Potter is especially clear about the way short term considerations drive the behavior of for-profit insurers:
The top priority of for-profit companies is to drive up the value of their stock. Stocks fluctuate based on companies’ quarterly reports, which are discussed every three months in conference calls with investors and analysts. On these calls, Wall Street investors and analysts look for two key figures: earnings per share and the "medical-loss" ratio - the ratio between what the company actually pays out in claims and what it has left over to cover sales, marketing, underwriting and other administrative expenses and, of course, profits.The problem with investor ownership and for-profit insurance isn't the people. Over the years I've studied a number of for-profit companies. The people I dealt with and observed seemed just as caring and idealistic as their counterparts in the not-for-profit world.
To win the favor of powerful analysts, for-profit insurers must prove that they made more money during the previous quarter than a year earlier and that the portion of the premium going to medical costs is falling. Even very profitable companies can see sharp declines in stock prices moments after admitting they’ve failed to trim medical costs. I have seen an insurer’s stock price fall 20 percent or more in a single day after executives disclosed that the company had to spend a slightly higher percentage of premiums on medical claims during the quarter than it did during a previous period. The smoking gun was the company’s first-quarter medical loss ratio, which had increased from 77.9% to 79.4% a year later. (slightly edited)

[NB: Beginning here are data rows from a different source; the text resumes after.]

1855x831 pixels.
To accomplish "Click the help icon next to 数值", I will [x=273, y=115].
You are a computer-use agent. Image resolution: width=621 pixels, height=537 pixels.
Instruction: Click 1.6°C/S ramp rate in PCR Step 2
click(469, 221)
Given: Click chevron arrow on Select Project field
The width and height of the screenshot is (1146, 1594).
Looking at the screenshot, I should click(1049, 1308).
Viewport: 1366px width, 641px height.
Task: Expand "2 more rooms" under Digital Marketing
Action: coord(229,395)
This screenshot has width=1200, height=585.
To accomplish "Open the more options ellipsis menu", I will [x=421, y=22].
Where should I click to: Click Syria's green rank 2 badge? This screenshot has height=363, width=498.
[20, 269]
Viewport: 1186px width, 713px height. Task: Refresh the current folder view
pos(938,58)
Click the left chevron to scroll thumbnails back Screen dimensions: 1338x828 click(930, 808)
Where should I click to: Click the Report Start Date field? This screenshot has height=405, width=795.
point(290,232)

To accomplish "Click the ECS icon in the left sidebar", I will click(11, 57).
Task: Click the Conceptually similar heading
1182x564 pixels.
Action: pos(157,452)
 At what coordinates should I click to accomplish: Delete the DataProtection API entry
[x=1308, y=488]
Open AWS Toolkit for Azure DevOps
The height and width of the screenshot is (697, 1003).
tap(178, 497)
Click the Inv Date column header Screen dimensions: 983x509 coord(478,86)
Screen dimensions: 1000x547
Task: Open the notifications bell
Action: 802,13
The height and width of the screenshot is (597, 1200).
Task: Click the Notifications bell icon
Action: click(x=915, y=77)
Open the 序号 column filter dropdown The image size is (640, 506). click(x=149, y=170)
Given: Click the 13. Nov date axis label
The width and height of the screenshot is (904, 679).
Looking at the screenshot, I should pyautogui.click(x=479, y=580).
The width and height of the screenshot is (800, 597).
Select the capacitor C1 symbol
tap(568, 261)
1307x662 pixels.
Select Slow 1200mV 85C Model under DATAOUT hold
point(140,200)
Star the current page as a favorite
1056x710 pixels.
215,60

And the problem isn't profit per se. Although in most of my years of clinical practice I was paid as a salaried member of a not-for-profit group, I did ten years of fee-for-service practice. As a solo psychiatrist I typed my own bills and gave them to my patients each month. They brought a check to a subsequent appointment and handed it to me. This ritual made it crystal clear that I was running a for-profit enterprise, albeit a tiny one.
I was entirely comfortable with the ethics of my for-profit practice. I set my fees and could lower them if I chose to do so. When discussing fees I said "the aim is to make an arrangement that is fair to both of us." The owner of the enterprise (me) and the investor/purchaser (my patient) could look each other in the eye. Parsing what mutual fairness entailed was often part of the therapeutic process.
Public companies are large, impersonal structures. In particular, the equity owners are investors guided by economic rather than caretaking values. They're not challenged by looking the patient directly in the eye and having to see and take responsibility for the impact of corporate decisions.
I run the ethics program at a not-for-profit health insurance company. Like all other participants in the U.S. system we're subject to market pressures for efficiency. I think that's a useful pressure, just as the pressure to make treatment affordable for my fee-for-service patients was. But we're not subject to quarterly conferences with investors whose only concern is with financial performance.
If you look at the video you'll see that Potter looks "corporate" and speaks calmly. His clear discussion of the structural impact of equity ownership on the health system is a valuable contribution. I hope we hear reverberations of his analysis in President Obama's speech tomorrow night!